Poetry Workshop
Poetry Part 1 – Overview
It’s strange, I’ve been writing lyrics and poetry for so long, and yet, when asked to explain it, I can’t. I mean, sure I can explain the mechanics of poetry: how its put together, but how do you go from rhythm and rhyme to something that actually touches the soul? How do I do it? How does anyone?
How do you go from 14 lines in iambic pentameter, three quatrains and a couplet with a rhyming scheme of abab cdcd efef gg to… something like: Shall I compare thee to a summer’s day?
It was then I realized: I really don’t know how I do what I do.

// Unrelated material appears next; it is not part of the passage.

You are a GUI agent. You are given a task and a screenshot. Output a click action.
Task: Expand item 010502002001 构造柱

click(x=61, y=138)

When I write poetry, I usually have a topic in mind, a topic and one or two lines that strike a chord inside my heart: something I can’t quantify. It just ‘feels right.’
It sends a chill up my spine, and I feel… moved. I grab a pen, or rush to my computer and fight to get the words down before I forget the lines, and it grows from there.

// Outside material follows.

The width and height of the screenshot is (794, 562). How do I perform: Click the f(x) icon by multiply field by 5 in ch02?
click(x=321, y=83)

One poem, published here, was the result of a friend’s loss, and oddly my need for it came not too long after. The words are as true now as they were when I first wrote them. That is one of the important things about poems to me: they have to endure.
The first poem I ever wrote (that was even vaguely worth remembering) consisted of four lines:
Life is like a melody
Mine was written in a minor key
Won’t someone come
And modulate for me.
Obviously nothing to write home about. It’s a cute little ditty, nothing more. There is no mystery no soul striking truth, nothing memorable.
Compare that to one of my favorite Middle English poems (or what survives of it)
Western Wind
Westron wind, when will thou blow?
The small rain down can come.
Christ, that my love were in my arms,
And I in my bed again.
There are different versions/translations of this poem, but it always sends a shiver up my spine, and memorable? Look at how long it has survived.
Part of why it works and is so haunting is because it speaks of longing, with no solution and, the voice behind the poem is a mystery: it is a landsman, during a drought or maybe a becalmed sailor?
You read it and you feel something. Those four lines have soul and truth behind them: they strike a chord in our psyche.
When you write poetry, that’s what you’re looking for: that spark; a universal truth that strikes a chord and sends a shiver up your spine.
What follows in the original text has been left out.